Exercise description: Search the data below for the string "agent" and copy all lines where it shows up.

※ ※ ※

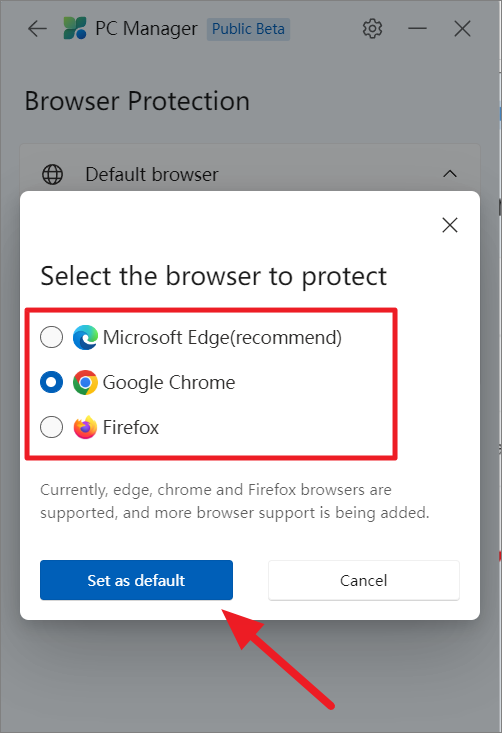Collapse the Default browser section chevron

(450, 174)
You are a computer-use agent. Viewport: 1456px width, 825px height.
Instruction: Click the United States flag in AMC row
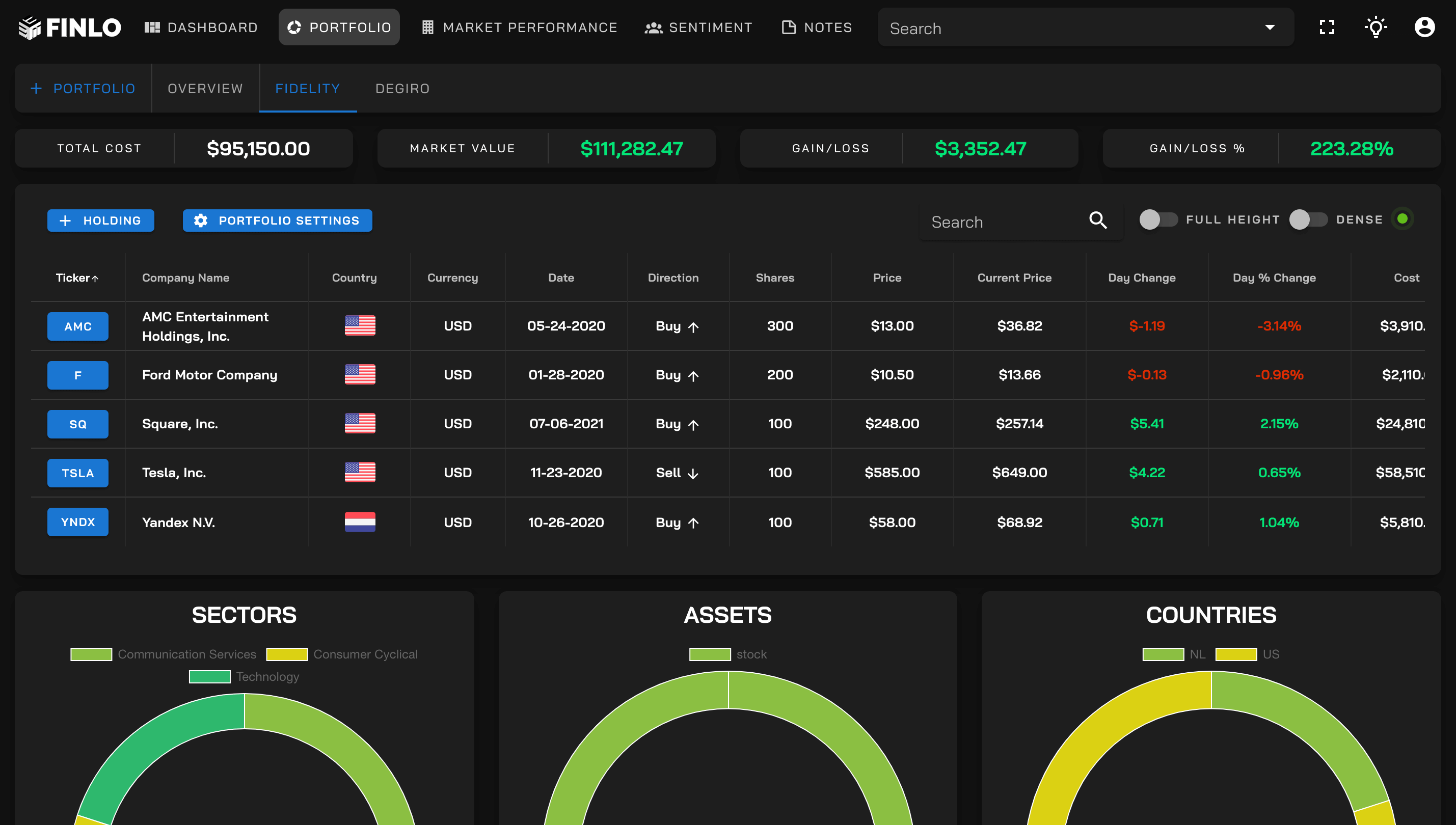coord(360,325)
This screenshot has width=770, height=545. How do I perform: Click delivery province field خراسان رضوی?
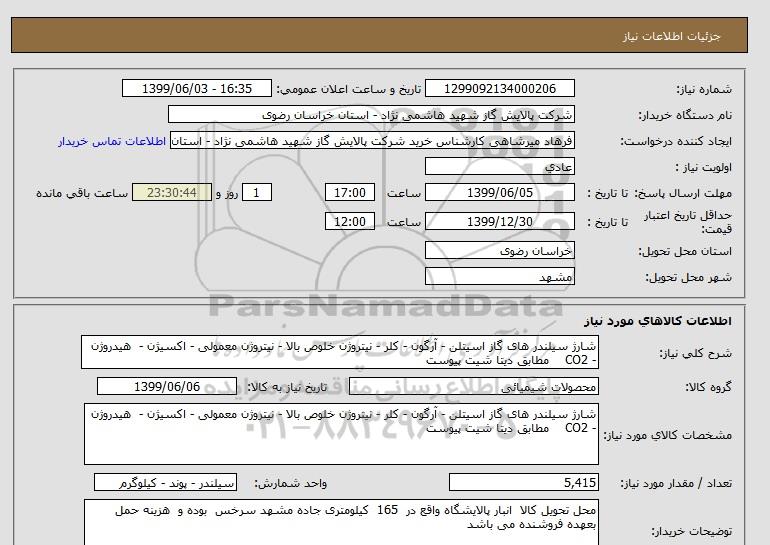(502, 252)
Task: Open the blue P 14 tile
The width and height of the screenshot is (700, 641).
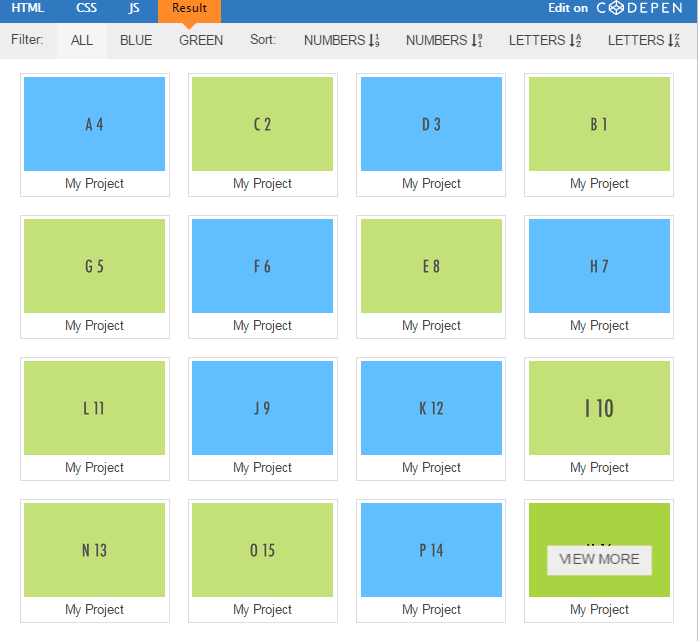Action: coord(431,550)
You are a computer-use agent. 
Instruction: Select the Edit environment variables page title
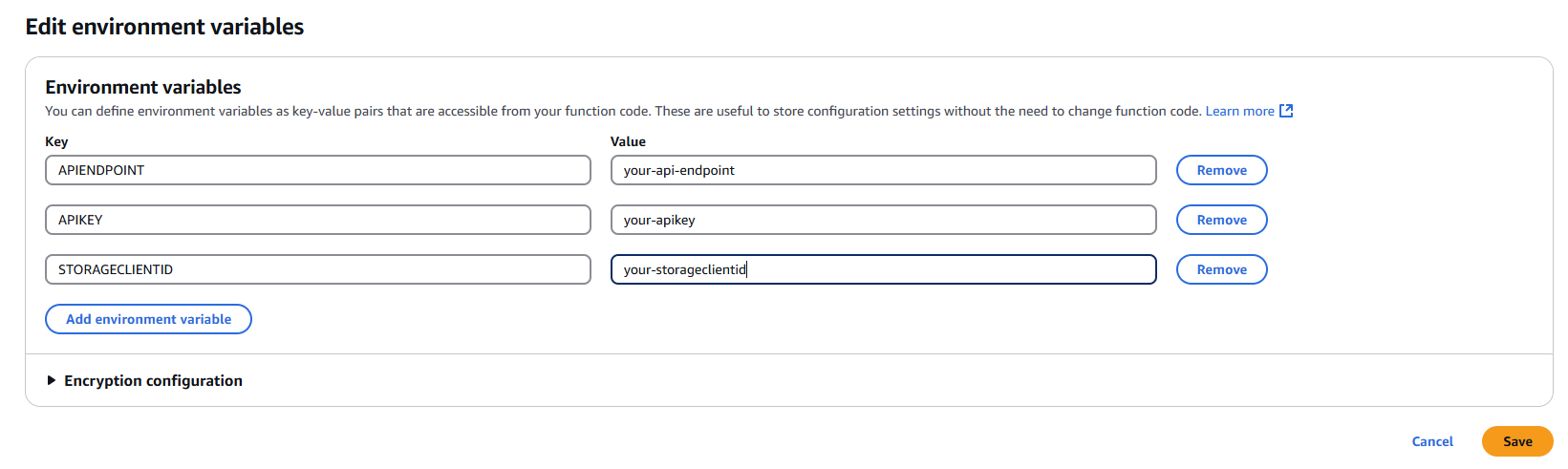point(164,27)
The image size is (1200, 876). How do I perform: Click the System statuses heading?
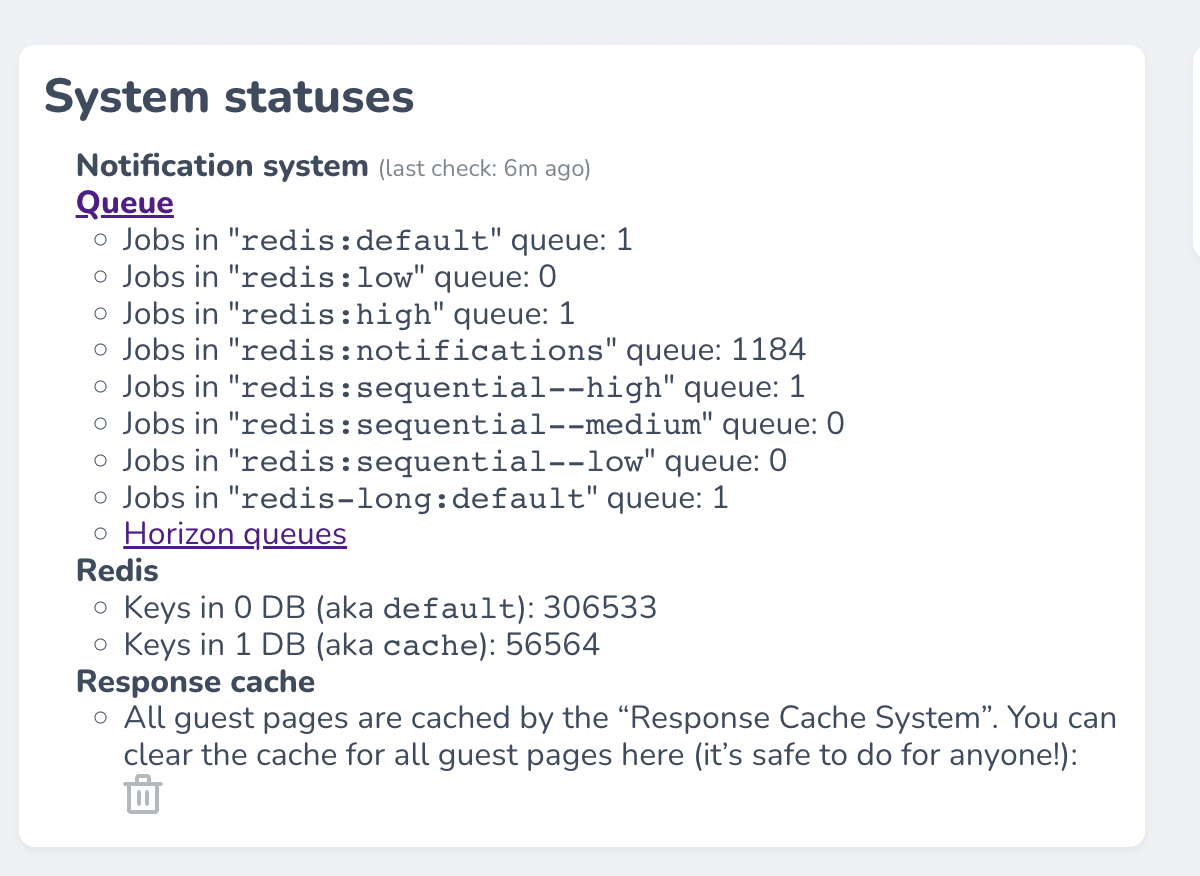[229, 98]
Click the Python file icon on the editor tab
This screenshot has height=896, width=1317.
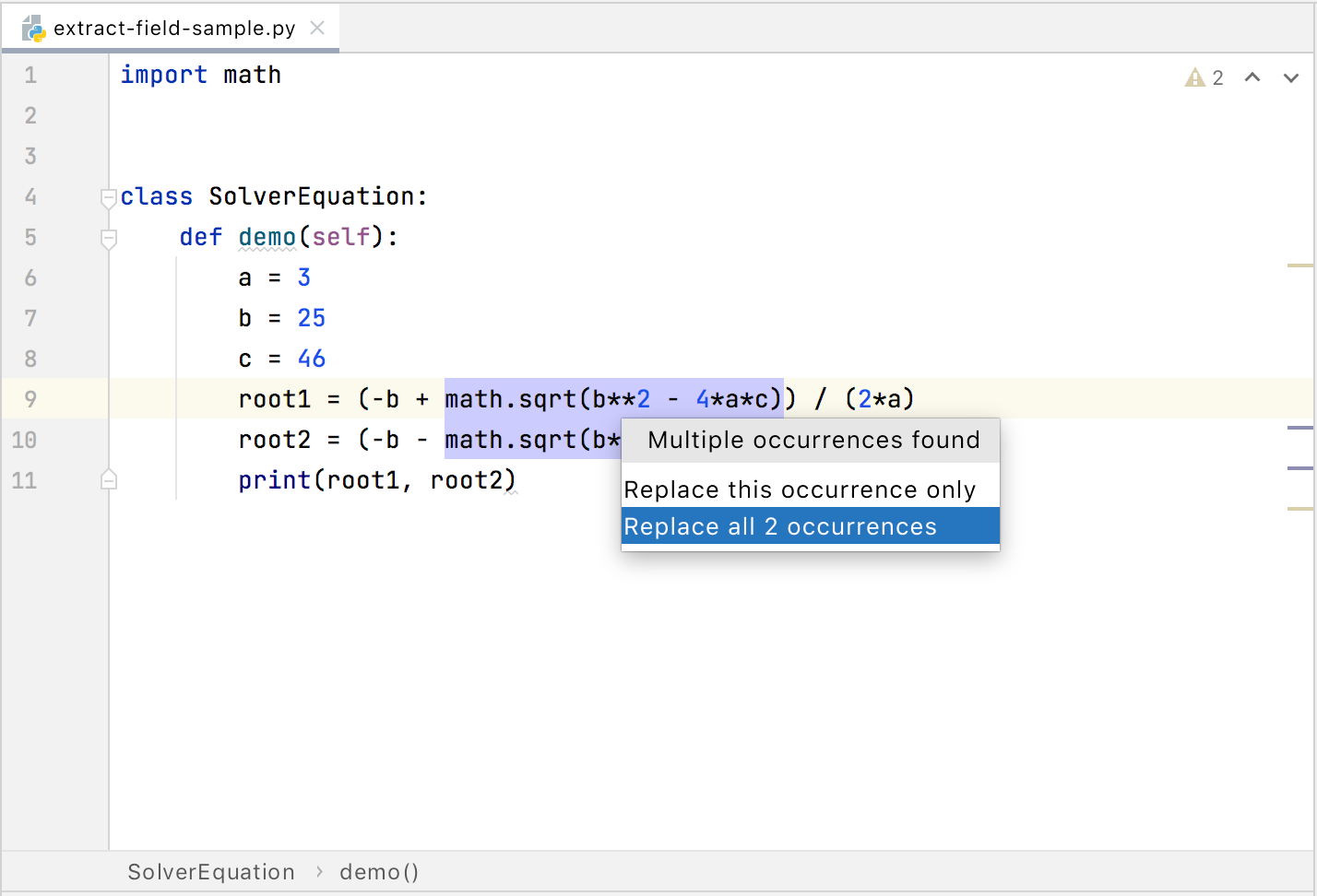33,28
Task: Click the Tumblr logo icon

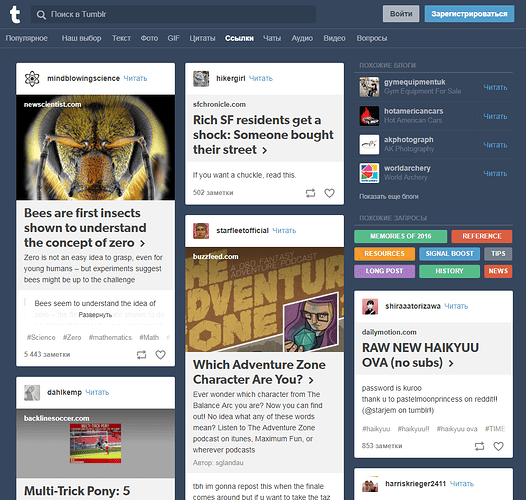Action: (15, 14)
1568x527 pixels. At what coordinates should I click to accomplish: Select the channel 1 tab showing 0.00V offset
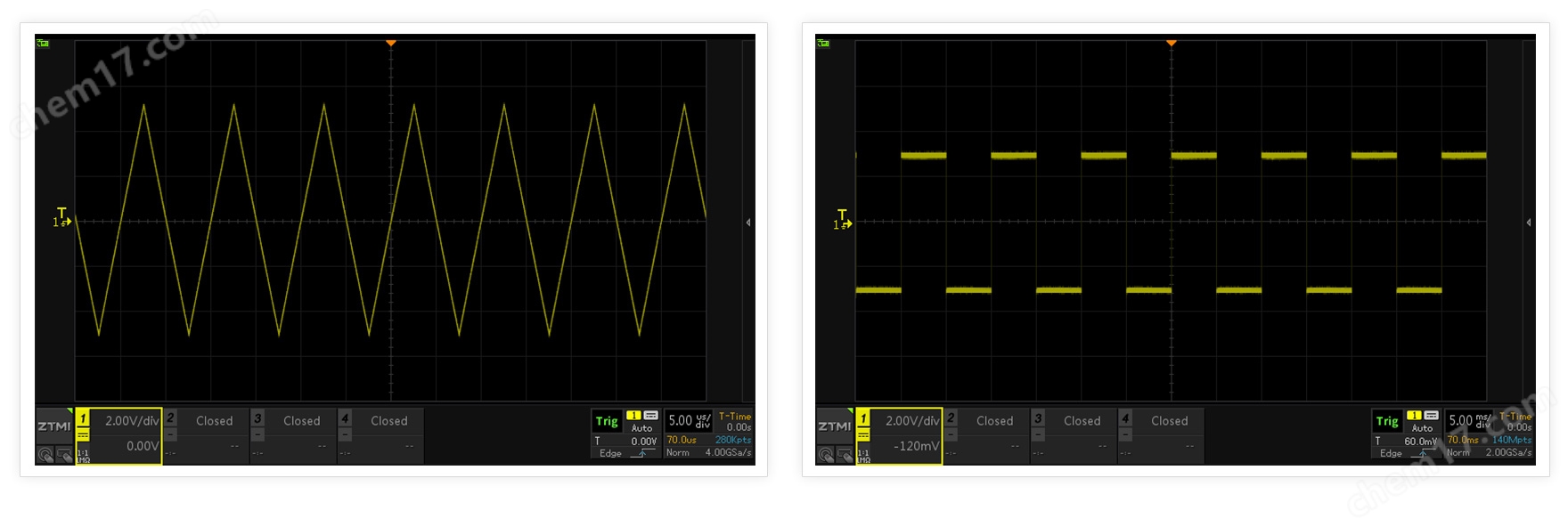[x=119, y=435]
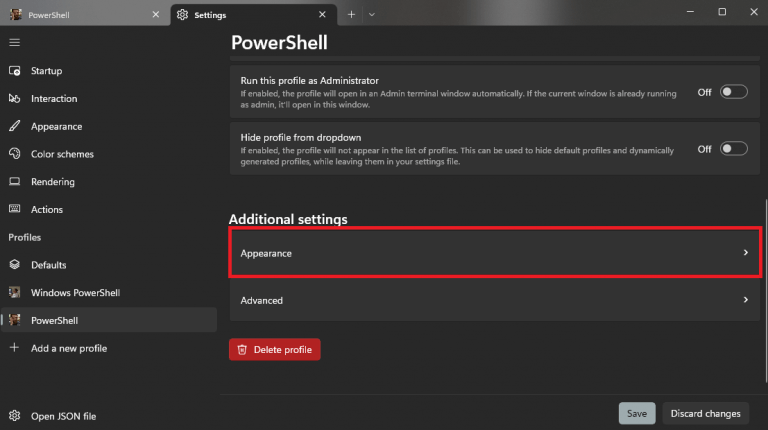Open JSON file via gear icon

point(15,416)
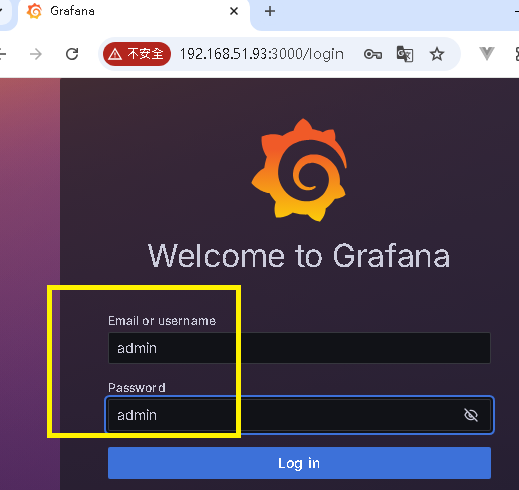Click the V extension icon
The width and height of the screenshot is (519, 490).
pos(486,54)
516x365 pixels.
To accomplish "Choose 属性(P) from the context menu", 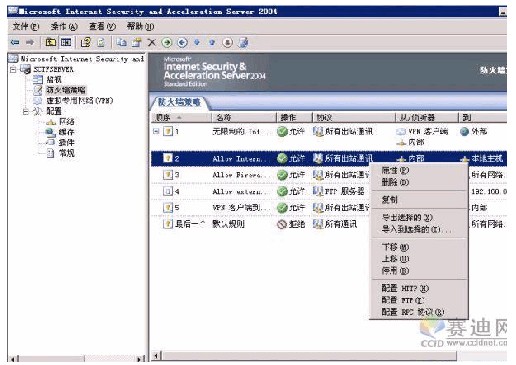I will [395, 170].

※ ※ ※

Task result:
You are a computer-use agent. Viewport: 1456px width, 825px height.
You are a computer-use agent. 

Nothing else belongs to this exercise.